W miarę nabywania doświadczeń społecznych, zarówno ilościowych jak i jakościowych, i stykania się z szeregiem różnych wzorców i modeli zachowania, dziecko przyjmuje coraz więcej ról. Uczy się w ten sposób, że jego zachowania emocjonalne mogą służyć uzyskaniu pożądanej reakcji – sympatii, uwagi, itp.

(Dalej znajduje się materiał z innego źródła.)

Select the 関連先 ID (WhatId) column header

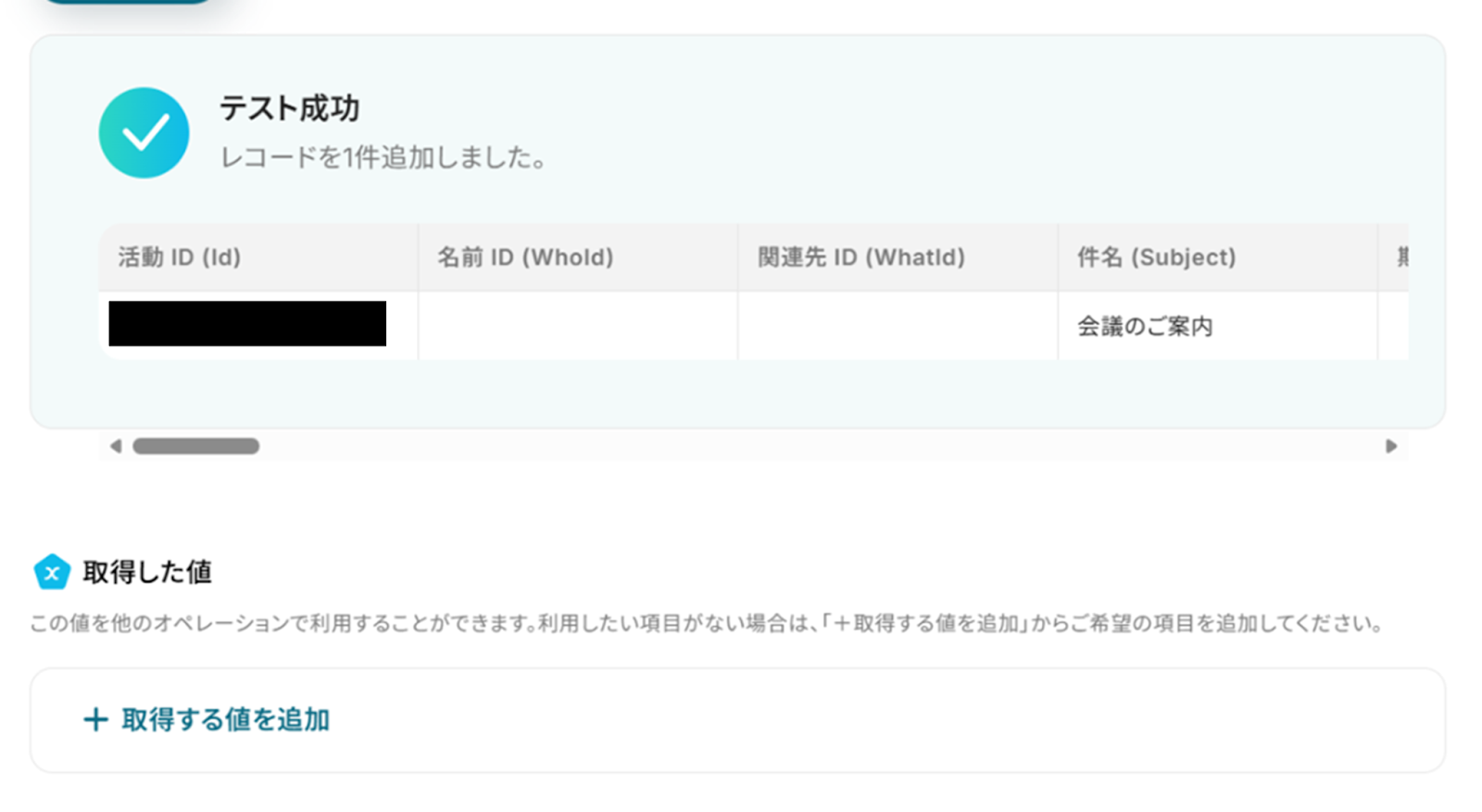click(898, 257)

W odniesieniu do płci zauważa się różnice w sposobie empatycznego reagowania – chłopcy znacznie sprawniej radzą sobie z zadaniami dotyczącymi problemów społecznych, są bardziej zadaniowi, nastawieni na poszukiwanie rozwiązania, podczas gdy dziewczynki koncentrują swoją uwagę na dostarczaniu wsparcia emocjonalnego, poprzedzonego uważną obserwacją stanów emocjonalnych drugiej osoby.
Geny czy wychowanie?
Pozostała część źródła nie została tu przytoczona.